Gencer, birkaç yıl İstanbul Devlet Opera ve Balesi sanatçılarına da çok nitelikli uzmanlık dersleri verdi. Gencer’in bu derslerinden yararlanmak için opera şarkıcısı olmak gerekmiyordu. Onun genel olarak müzikteki farklı üslublar, beden dili, sesin ve nefesin bilinçli kullanımı, repertuar ve yorumculuk üzerine anlattıklarıyla verdiği örnekler paha biçilmez değerdeydi.



Gencer’in sahnelerden ayrıldıktan sonra kendi ülkesinin müzik hayatına yaptığı katkılardan biri de kendi adına başlattığı Şan Yarışması’ydı. Yapı Kredi Bankası’nın desteğiyle başlayıp devam ettirilemeyen “Leyla Gencer Şan Yarışması”, Doğuş Grubu ve Garanti Bankası sponsorluğunda, Dışişleri Bakanlığı ve Borusan Holding katkılarıyla 2006’da yeniden canlandı. IV. Leyla Gencer Şan Yarışması, İstanbul Kültür ve Sanat Vakfı ile La Scala Tiyatrosu Sahne ve Gösteri Sanatları Akademisi Vakfı’nın işbirliğiyle 25-10 Ağustos 2006 tarihleri arasında düzenlendi. Uluslararası bu yarışmaya Almanya, Brezilya, ABD, Romanya, Rusya, İtalya, Bulgaristan, Gürcistan, Çin, Arnavutluk, Yunanistan, Moldova, Azerbeycan, Güney Kore ve Türkiye’den genç şarkıclar katılmıştı. Yarışma sonucunda birincilik ödülünü Gürcistan’lı soprano Nino Machaidze kazanmıştı.

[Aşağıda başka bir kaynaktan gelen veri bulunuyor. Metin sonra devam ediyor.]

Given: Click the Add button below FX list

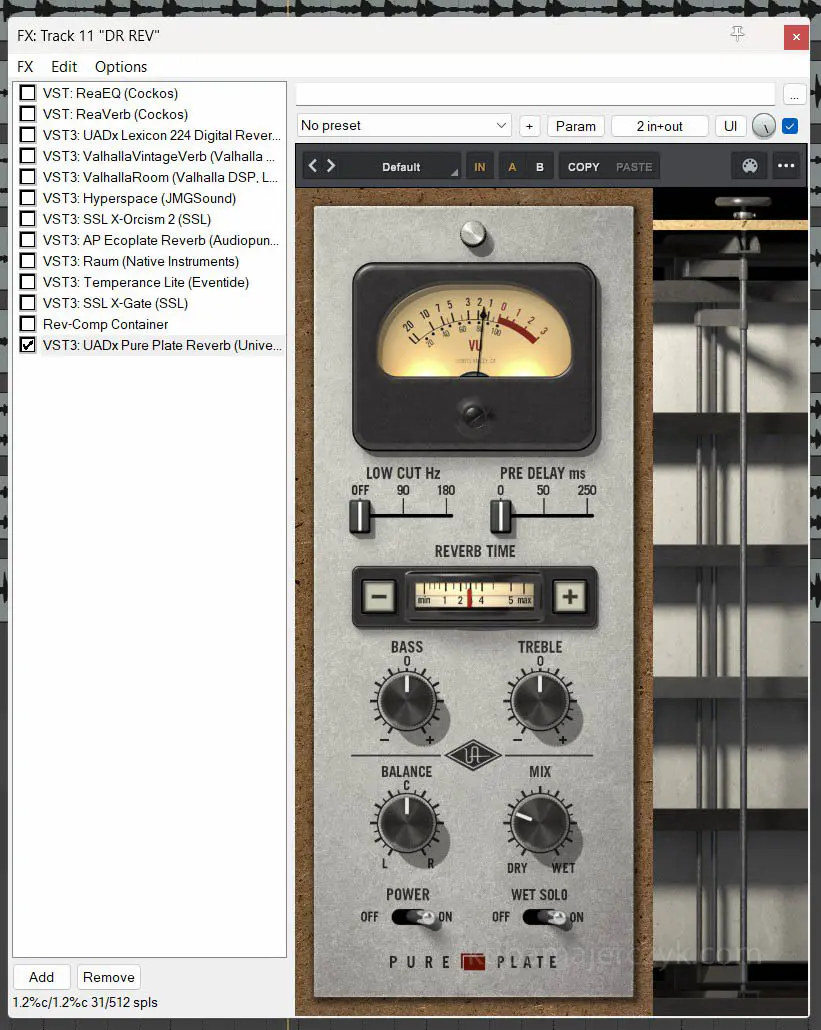Looking at the screenshot, I should [41, 977].
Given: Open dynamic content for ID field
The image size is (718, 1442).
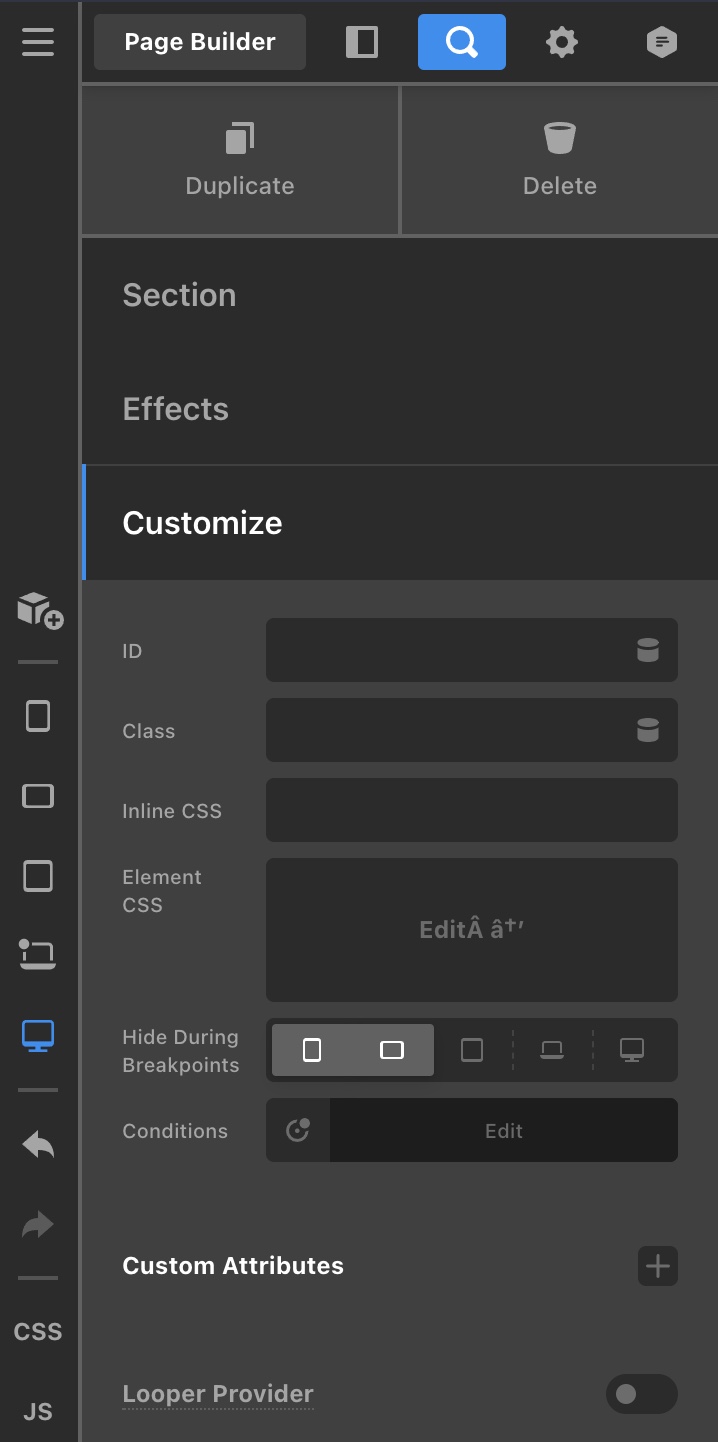Looking at the screenshot, I should 648,651.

2008’de yapılan yarışmada ise ne yazık ki Leyla Gencer artık hayatta değildi. Yarışmanın son elemesinden sonra çeşitli ülkelerden gelen 35 yarışmacı arasından Türk soprano Nazlı Deniz Boran birincilik ödülünü kazandı. İkinciliği Sri Lankalı soprano Kishani Jayasinghe kazanırken, üçüncülük ödülü Koreli bariton Eung Kwang Lee ile Gürcistanlı mezzo-soprano Anita Rachvelishvili arasında paylaşıldı. Yarışmaya uluslararası alanda büyük ilgi olması Leyla Gencer adının hem dünyada hem de kendi ülkesinde yaşamasını da sağlıyor. Böyle bir uluslararası yarışma ile Türk opera şarkıcılarının da önü açıldığı gibi, derece alanlara dünya sahnelerinde şanslarını deneme olanağı da verilmiş oluyor.